Food from the pantry and fridge that can be fun and yet creative. It has been ages since I have had chicken skewers, Malaysian called it Ayam satay (Chicken satay) in Malaysian language. Ayam satay is perfectly grilled on charcoal and special satay BBQ set.
It give a nicely charred chicken skewers served with mouth-watering peanut sauce. Well, it very popular in Malaysia, Kajang. My whole family love it. Every time when we go back to Malaysia, we got to have it. It has been more than 5 years since I last had it.
There are various recipes all have been adapted. I would say that the best satay in the world comes from Malaysia, my home country. The marinade has got a very important role to get it the best satay; there are lot of spices such as lemongrass, garlic, shallots, turmeric powder, coriander powder, chili powder, salt and sugar. All the spices are pounded with mortar and pestle till you get fine paste.
The peanut sauce is a must for chicken satay. Along with peanut sauce, served with sliced cucumber and cut onions. The cucumber and onion clean the palate between each skewer. In Malaysia, rice cakes or ketupat are serve as additional side. The rice cakes are cut into small square shapes as far as I remember it.
I don’t have the real traditional marinade in my pantry as mentioned above. Hmm!!! let see what herb I have in my pantry. I have rosemary. Oh no, I got sour cream that is going to expire in 3 days’ time. Well, I also have some salad might as well finished it off. Maybe next time I will make the real Chicken satay. Let’s cook with what I have in my pantry.
I am pleased and surprised that it did turnout delicious and charred as said above and have certainly got robust flavour. In fact, sour cream does keep the chicken moist and provided a burst of creaminess. Serve it with a glass of white wine. This chicken skewers have curbed my craving for chicken satay. Let’s cook!!!
1 chicken breast, without skin and cut into cubes
100 g sour cream
1 Tbs Dijon mustard
1 1/2 Tbs honey
1 Tbs garlic, minced
1 Tbs dried rosemary
1 1/4 Tbs chili powder
1 Tsp sea salt
1 Tsp pepper
120 g salad, wash, and dry
some slices mushrooms
4 cherries tomatoes, cut into halves
Place cubes chicken breast in a bowl, add the marinade to chicken mixing well. Make sure chicken are covered in marinade and refrigerate overnight so that chicken had absorb the deep flavour and soak the bamboo skewers about 2-4 hours. The next day, thaw it for about 15 minutes. Skew chicken about 4 cubes each skewers. I made 8 skewers. Preheat grill.

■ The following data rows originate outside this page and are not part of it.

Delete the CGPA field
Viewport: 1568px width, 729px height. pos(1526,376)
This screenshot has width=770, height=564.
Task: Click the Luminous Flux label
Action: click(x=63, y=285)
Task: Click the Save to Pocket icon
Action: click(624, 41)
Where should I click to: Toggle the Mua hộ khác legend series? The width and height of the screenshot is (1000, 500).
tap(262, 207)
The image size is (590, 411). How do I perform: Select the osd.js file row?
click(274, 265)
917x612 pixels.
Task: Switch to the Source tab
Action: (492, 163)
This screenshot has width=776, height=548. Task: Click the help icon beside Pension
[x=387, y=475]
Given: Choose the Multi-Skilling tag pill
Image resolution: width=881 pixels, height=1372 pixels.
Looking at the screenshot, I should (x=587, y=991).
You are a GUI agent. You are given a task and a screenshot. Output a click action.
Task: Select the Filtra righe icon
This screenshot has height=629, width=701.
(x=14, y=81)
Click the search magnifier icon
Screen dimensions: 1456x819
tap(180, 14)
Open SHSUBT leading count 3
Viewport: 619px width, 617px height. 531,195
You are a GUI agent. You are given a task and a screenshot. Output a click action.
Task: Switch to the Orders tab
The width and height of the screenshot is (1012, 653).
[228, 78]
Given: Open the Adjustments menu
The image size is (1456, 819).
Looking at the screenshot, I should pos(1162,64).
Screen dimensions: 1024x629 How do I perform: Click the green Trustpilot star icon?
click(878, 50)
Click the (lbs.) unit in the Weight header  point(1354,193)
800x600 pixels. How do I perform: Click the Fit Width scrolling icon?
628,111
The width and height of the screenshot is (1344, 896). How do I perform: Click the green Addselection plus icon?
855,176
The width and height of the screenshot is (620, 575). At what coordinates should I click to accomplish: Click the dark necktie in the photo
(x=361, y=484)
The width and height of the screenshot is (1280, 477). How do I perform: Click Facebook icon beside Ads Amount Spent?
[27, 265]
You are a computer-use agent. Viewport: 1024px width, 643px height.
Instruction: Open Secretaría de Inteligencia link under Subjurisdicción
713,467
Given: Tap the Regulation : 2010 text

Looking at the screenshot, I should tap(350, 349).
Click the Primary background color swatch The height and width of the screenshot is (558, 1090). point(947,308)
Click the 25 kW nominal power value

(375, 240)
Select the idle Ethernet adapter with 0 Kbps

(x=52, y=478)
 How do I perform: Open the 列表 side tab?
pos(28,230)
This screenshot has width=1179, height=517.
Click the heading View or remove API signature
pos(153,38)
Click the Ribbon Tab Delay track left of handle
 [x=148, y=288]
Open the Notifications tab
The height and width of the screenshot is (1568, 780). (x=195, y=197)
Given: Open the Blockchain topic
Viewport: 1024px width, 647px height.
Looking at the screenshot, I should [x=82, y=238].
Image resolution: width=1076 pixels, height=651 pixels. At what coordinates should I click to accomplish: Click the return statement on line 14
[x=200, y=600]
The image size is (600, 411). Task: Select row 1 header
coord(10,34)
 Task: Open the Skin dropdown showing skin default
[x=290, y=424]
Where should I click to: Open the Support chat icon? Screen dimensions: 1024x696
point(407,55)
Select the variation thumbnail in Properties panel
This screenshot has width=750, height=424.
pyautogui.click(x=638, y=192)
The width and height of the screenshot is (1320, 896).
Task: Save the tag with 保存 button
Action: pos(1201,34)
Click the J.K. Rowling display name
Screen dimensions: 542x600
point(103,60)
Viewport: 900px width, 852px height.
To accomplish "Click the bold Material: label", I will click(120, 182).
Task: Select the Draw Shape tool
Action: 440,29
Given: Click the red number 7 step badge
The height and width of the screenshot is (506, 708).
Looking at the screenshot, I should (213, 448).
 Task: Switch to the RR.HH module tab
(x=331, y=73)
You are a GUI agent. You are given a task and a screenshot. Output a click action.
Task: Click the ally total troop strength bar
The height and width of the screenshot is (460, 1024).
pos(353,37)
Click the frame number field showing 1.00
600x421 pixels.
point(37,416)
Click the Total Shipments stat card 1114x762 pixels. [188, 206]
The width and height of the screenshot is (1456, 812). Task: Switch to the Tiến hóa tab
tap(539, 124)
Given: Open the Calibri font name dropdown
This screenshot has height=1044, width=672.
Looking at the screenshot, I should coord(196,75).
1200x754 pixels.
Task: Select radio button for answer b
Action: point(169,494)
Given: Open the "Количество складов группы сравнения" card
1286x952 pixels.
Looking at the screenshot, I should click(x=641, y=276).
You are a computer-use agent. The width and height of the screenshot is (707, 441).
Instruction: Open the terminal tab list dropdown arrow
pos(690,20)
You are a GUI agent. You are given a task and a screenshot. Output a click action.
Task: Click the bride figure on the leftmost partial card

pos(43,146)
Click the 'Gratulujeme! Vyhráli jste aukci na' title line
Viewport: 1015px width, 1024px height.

Meanwhile, place foil on a flat baking tray. Lay each stick on top of foil and baste the marinade over it. Once grill is hot, place the tray in oven/grill for about 7-8 minutes, then bring out tray to turn over and baste the marinade and put back in for about 6-7 minutes.
Meantime make the salad: in a bowl toss salad in oil, balsamic vinegar and season with salt and pepper. Once done, chicken cooked, Place salad on plate and lay the chicken skewers on top of salad. Serve with a glass of white wine.
Note: watch make sure it’s not burns. When its charred turn over. The other 2 skewers I have added chili sauce.